Can you resume the report below on Pastor Chinh's treatment in prison, picking up right after its last sentence?

● **Text under study**:

- - -

Mrs. Hong, a member of Vietnam Women for Human Rights, said she visited him last Friday. After more than three months of solitary confinement, she said that her husband’s skin had deteriorated.
Pastor Chinh, who has been imprisoned since 2011, is suffering from a number of diseases, including acute nasal sinusitis, arthritis, high blood pressure and inflammation of the stomach, but he received no medical treatment from the prison’s authorities.
The prison authorities have not permitted him to receive drugs from his wife for these diseases, she said.
The pastor who has fought for religious freedom for ethnic minorities in the Central Highlands, told his wife that he had been supplied with only poor-quality rice, not with any vegetables or meat for months.
In addition, the prison’s authorities send police officers to inspect his isolated cell regularly, and criminal inmates to curse him. They also handcuff him in the solitary cell as well as send surveillance teams during the night to scare him off.
Mrs. Hong said his life would be threatened if the prison authorities continued their inhuman treatment of her husband.
Pastor Chinh is a Gia Lai province-based Mennonite pastor who was arrested in April 2011. One year later, he was sentenced to 11 years in jail for “undermining the national unity policy” under Article 87 of the Penal Code. He was held in An Phuoc Prison, about 600 km (a 12-hour journey) from his family home, and transferred in Xuan Loc Prison in October last year. Vietnam’s authorities did not immediately inform his family about his transfer.
Pastor Chinh has constantly been subjected to torture and degrading treatment by the Ministry of Public Security as he has refused to confess any wrongdoing.
When he was held in An Phuoc Prison, he was supplied food that was mixed with tiny glass particles and copper wire. The drinking water provided to prisoners of conscience allegedly had a strange smell so it might have been intentionally contaminated with toxic chemical substances. In addition, prison authorities encouraged and used criminal prisoners to beat prisoners of conscience who bravely speak out to protest inhuman treatment in the prison.

- - -

● **Dataset**:
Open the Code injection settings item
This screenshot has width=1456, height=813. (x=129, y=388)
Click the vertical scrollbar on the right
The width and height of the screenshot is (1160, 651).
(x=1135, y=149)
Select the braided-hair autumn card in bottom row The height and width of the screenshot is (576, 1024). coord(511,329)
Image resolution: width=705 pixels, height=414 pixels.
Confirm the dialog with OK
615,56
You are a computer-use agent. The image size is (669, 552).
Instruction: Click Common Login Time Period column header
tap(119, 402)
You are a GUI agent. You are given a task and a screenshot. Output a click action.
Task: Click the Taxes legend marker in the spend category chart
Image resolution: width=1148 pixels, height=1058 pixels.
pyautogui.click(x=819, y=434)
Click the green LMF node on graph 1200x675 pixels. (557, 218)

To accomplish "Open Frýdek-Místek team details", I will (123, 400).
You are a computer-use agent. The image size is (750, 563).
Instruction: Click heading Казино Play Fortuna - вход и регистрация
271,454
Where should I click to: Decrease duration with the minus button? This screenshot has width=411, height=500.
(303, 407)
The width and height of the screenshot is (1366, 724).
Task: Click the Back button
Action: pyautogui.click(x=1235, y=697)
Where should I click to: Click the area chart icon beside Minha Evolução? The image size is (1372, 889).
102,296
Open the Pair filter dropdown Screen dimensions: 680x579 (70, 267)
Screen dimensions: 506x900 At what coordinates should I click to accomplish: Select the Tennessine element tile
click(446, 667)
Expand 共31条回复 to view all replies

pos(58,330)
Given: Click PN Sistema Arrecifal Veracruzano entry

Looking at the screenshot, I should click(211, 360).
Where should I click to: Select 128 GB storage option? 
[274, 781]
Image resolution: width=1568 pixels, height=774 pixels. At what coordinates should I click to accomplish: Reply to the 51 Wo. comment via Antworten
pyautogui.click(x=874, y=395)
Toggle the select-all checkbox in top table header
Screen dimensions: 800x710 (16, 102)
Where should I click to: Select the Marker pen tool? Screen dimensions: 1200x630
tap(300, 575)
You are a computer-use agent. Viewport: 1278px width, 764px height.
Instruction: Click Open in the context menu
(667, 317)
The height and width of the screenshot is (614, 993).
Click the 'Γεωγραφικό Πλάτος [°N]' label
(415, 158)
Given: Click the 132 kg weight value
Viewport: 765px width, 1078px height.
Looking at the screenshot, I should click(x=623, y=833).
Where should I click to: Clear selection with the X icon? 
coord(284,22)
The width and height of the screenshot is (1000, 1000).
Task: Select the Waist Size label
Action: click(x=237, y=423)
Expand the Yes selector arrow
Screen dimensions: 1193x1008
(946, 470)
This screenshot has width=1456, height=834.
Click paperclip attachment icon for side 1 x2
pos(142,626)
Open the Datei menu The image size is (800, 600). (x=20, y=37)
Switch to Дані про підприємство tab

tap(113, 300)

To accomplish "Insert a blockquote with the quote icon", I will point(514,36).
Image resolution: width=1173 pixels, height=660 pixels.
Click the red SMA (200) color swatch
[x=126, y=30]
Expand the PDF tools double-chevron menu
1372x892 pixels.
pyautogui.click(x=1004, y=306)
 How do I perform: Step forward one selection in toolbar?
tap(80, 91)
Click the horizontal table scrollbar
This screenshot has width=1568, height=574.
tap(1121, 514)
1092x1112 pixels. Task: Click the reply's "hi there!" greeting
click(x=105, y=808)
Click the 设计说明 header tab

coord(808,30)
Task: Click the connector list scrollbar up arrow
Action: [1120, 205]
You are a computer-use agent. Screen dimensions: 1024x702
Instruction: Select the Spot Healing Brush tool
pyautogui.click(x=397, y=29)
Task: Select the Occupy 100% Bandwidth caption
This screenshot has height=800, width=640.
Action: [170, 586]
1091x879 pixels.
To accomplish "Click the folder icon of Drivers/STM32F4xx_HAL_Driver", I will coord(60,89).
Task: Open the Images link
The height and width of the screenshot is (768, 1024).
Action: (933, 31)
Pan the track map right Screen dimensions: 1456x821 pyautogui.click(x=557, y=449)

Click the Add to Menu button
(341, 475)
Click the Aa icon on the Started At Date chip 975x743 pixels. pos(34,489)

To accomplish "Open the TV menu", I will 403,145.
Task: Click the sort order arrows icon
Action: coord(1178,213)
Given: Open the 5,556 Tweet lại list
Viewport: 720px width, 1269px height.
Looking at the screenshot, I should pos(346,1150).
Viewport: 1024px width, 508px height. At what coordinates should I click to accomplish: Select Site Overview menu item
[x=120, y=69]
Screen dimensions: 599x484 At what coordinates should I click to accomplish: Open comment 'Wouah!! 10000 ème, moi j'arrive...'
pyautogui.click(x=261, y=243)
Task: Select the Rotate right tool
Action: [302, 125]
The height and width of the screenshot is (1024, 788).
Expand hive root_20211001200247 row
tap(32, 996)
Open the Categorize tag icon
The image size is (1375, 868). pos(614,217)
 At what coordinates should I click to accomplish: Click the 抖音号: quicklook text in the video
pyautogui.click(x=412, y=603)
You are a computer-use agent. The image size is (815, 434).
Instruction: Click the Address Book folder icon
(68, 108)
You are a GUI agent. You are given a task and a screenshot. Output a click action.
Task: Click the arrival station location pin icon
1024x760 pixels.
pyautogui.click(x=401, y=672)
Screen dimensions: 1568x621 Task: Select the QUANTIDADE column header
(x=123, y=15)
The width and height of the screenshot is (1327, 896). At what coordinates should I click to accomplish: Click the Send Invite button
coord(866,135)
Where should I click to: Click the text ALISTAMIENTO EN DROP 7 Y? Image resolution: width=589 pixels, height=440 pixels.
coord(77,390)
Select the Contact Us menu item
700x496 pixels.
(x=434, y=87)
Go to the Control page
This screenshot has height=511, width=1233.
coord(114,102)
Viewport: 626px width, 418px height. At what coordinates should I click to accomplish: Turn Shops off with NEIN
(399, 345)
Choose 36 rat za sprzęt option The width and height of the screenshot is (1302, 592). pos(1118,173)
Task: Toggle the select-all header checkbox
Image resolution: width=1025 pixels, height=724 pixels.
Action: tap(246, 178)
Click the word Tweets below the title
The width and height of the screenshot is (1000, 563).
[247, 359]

- - -

● **Written answer**:
Chinh, who was accused of giving interviews to foreign media and joining with other dissidents in criticizing the government, is among 82 prisoners of conscience whom Amnesty International urged Vietnam’s government to release immediately and unconditionally.
While he has been detained, his wife has been harassed by the police in Pleiku city. In April-May 2016, she was summoned to the local police station where police officers beat and interrogated her about her meeting with U.S. diplomats led by Ambassador at Large on International Religious Freedom David Saperstein in late March.
According to a report titled “Prisons Within Prisons: Torture and ill-treatment of prisoners of conscience in Viet Nam” released in 2016, Amnesty International said the conditions in Vietnam’s prisons are harsh, with inadequate food and health care that falls short of the minimum requirements set out in the UN Standard Minimum Rules for the Treatment of Prisoners (the “Nelson Mandela Rules”) and other international standards.
Many prisoners of conscience have been held in solitary confinement for prolonged periods as a punishment and have been subjected to ill-treatment, including beatings by prison guards and by other prisoners with prison guards failing to intervene, the London-based human rights organization said in the report.
Some prisoners of conscience are frequently moved from one detention facility to another, often without their families being informed of the transfers or their whereabouts, it noted.
Vietnam ratified the Convention against Torture in February 2015; however, the Communist government has taken insufficient steps to bring the country into compliance with its obligations under that treaty, Amnesty International concluded.
Few prisoners of conscience have been pardoned although Vietnam has given amnesty for thousands of prisoners every year.